# What is your favorite writing utensil?



## Owen (Jan 23, 2010)

Pencil?
Pen?
Marker?
Crayon?


What is you favorite?


----------



## miniGOINGS (Jan 23, 2010)

Well, in school my favourite is a pencil, but at home it's a pen.


----------



## PEZenfuego (Jan 23, 2010)

It depends what I'm doing. 

8 B for drawing.

Black Gel Pen for writing.

Blue Dry erase for math.


----------



## Ranzha (Jan 23, 2010)

Pencil.
Like the one I have behind my ear. Four years down, another four and one-half to go.


----------



## shelley (Jan 23, 2010)

My favorite pencil was a Pentel P205 mechanical drafting pencil. Not sure if it's still available; my available supply was probably left over from my dad's grad school days (just like my favorite calculator, an original Casio fx991 that's at least as old as I am). I used it to do homework all through high school and college.

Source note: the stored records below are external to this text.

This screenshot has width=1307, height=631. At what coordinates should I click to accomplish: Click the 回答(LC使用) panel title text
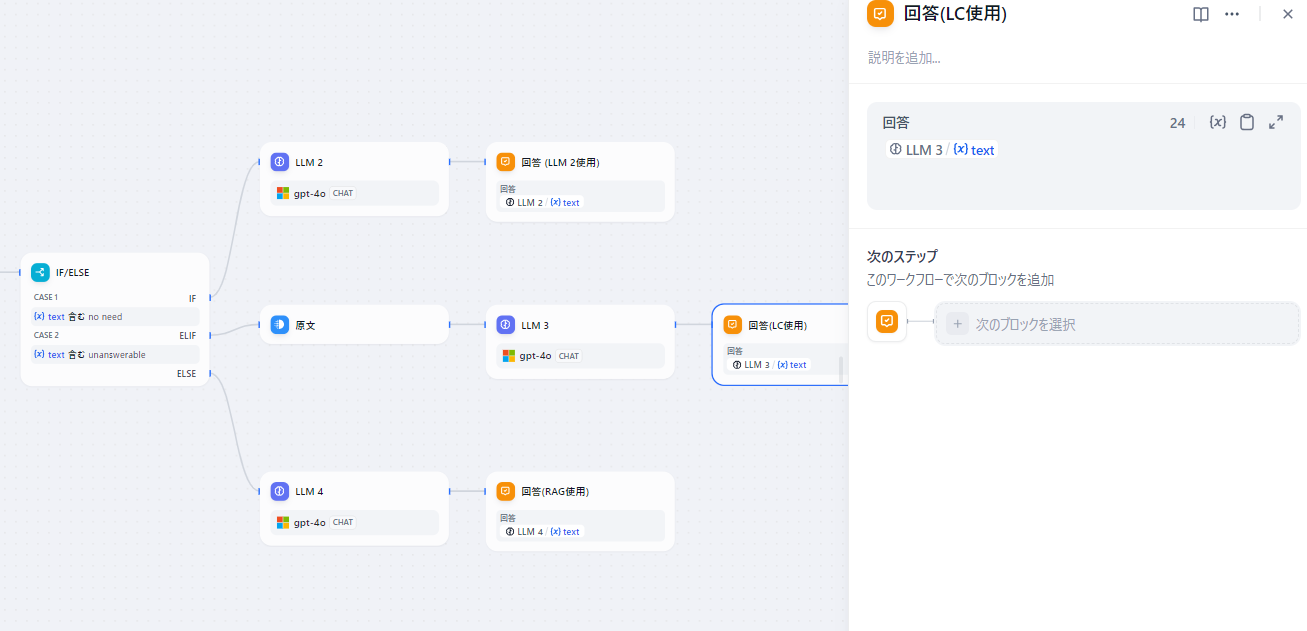pos(955,14)
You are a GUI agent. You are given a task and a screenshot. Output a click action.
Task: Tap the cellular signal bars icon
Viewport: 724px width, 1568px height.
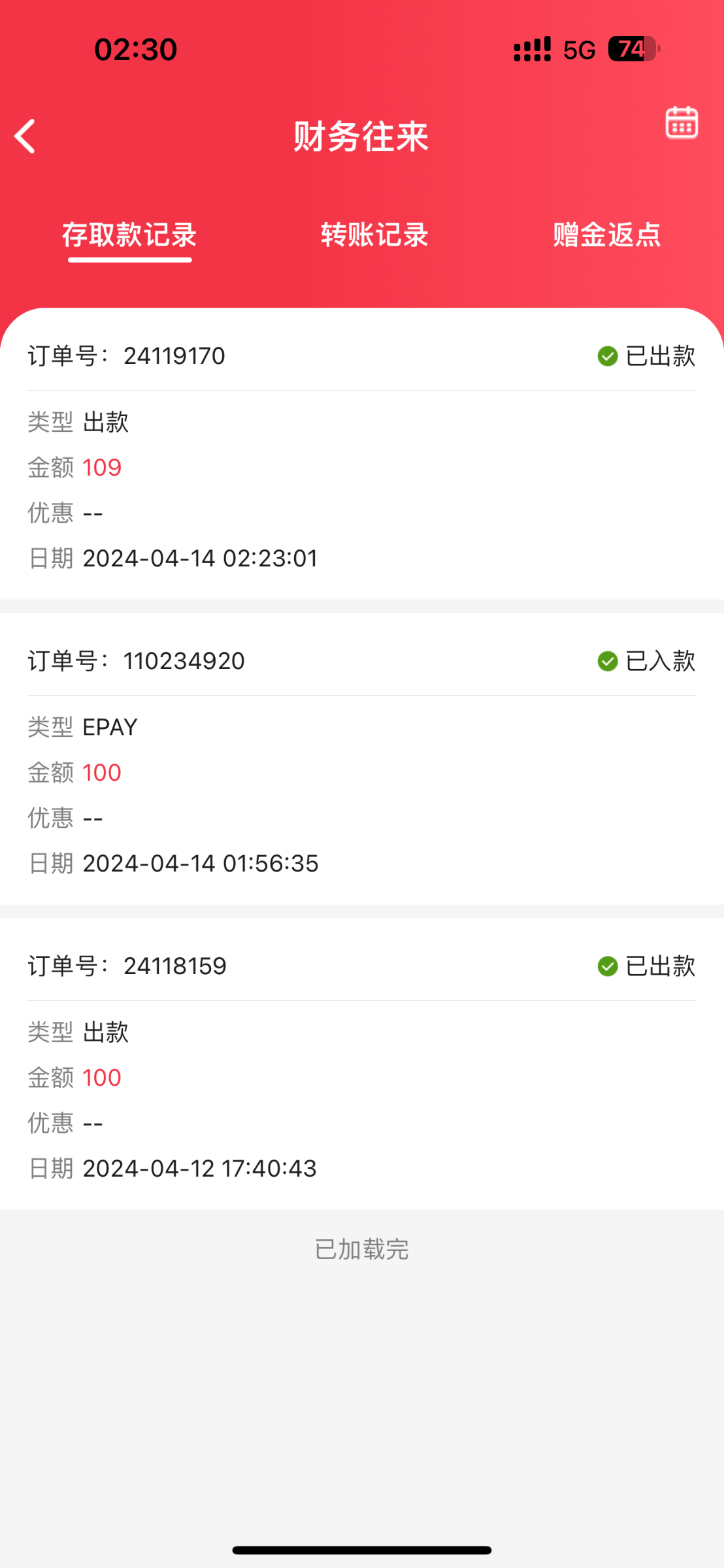click(x=532, y=49)
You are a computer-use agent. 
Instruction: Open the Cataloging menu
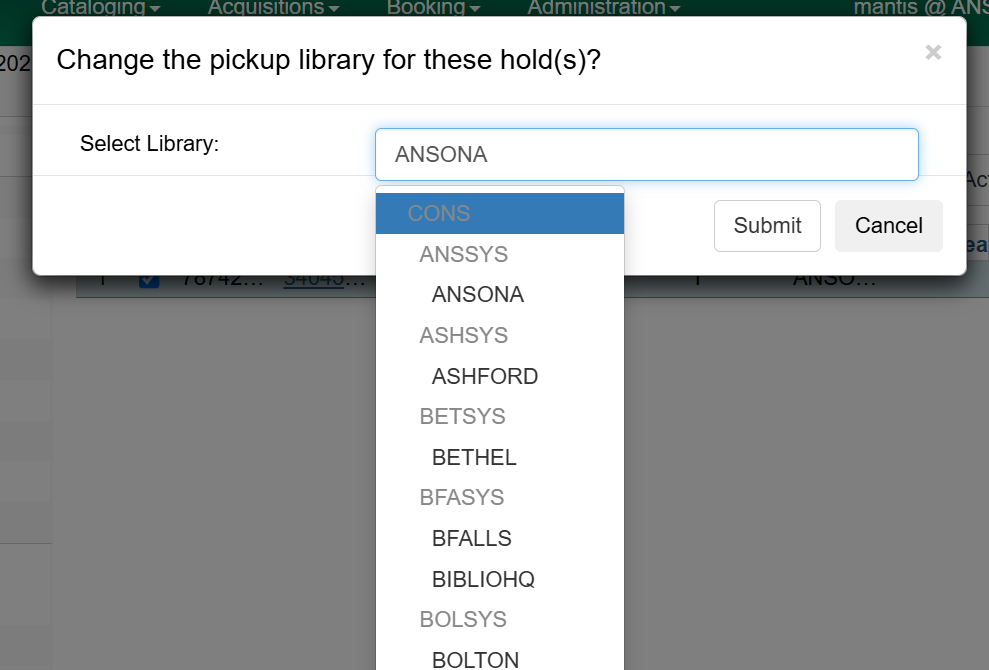[100, 8]
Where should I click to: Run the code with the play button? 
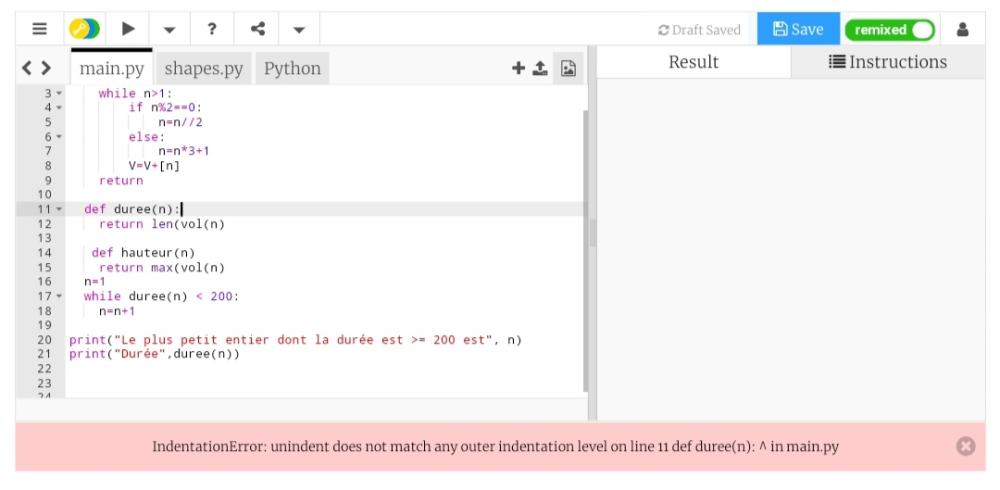(128, 29)
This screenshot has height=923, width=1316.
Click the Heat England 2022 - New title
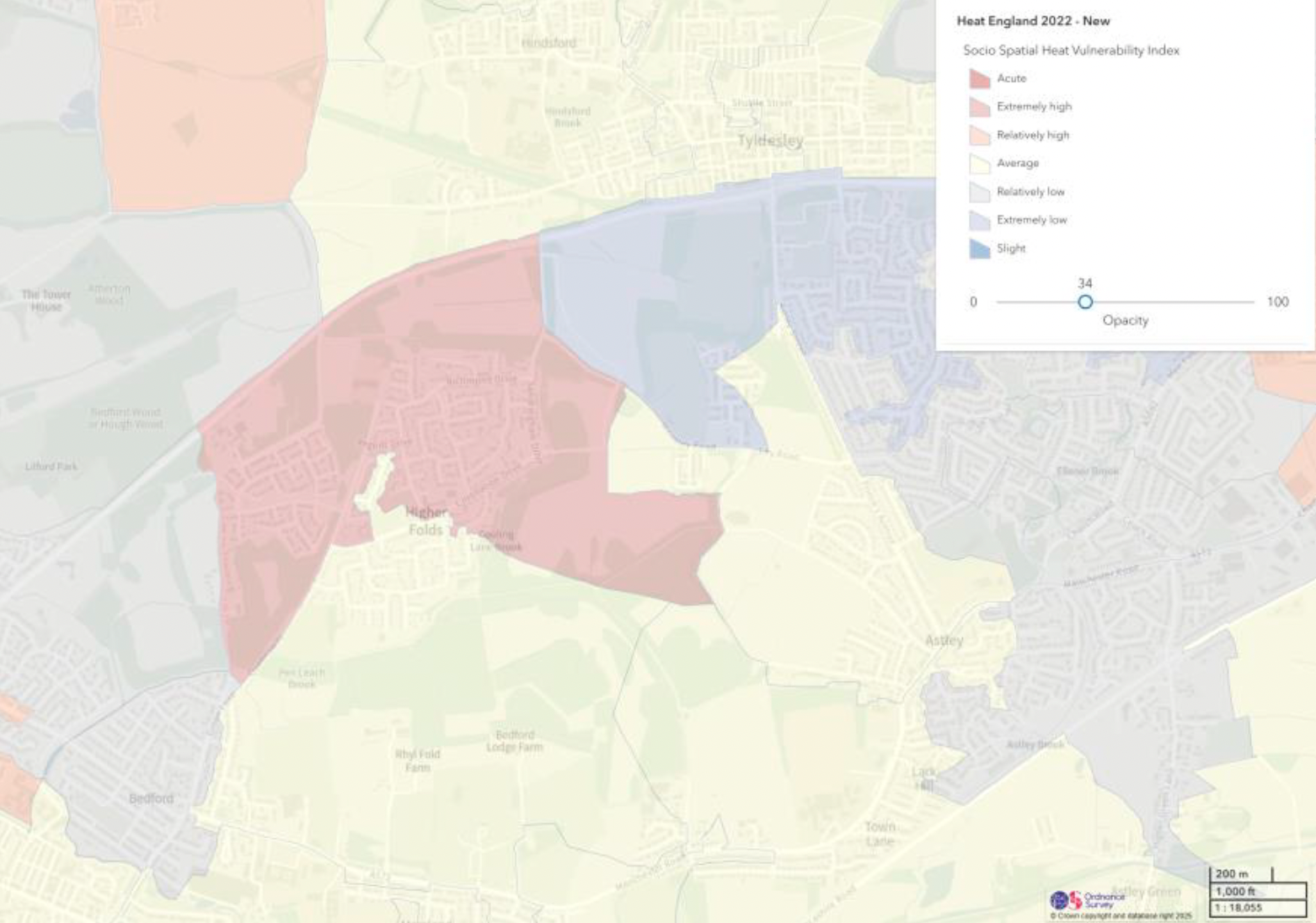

Haven't found a favorite pen yet. I like fine to extra fine point (0.5mm or smaller) roller ball pens. The one currently in my purse is a Pilot Precise V5. I've also come across some 0.38mm pens from Japan that are kind of nice, but I've forgotten the brand at the moment and they're a bit harder to come by.


----------



## StachuK1992 (Jan 23, 2010)

Pilot Pens.


----------



## TioMario (Jan 23, 2010)

*Pencil*


Ranzha V. Emodrach said:


> Pencil.
> Like the one I have behind my ear. Four years down, another four and one-half to go.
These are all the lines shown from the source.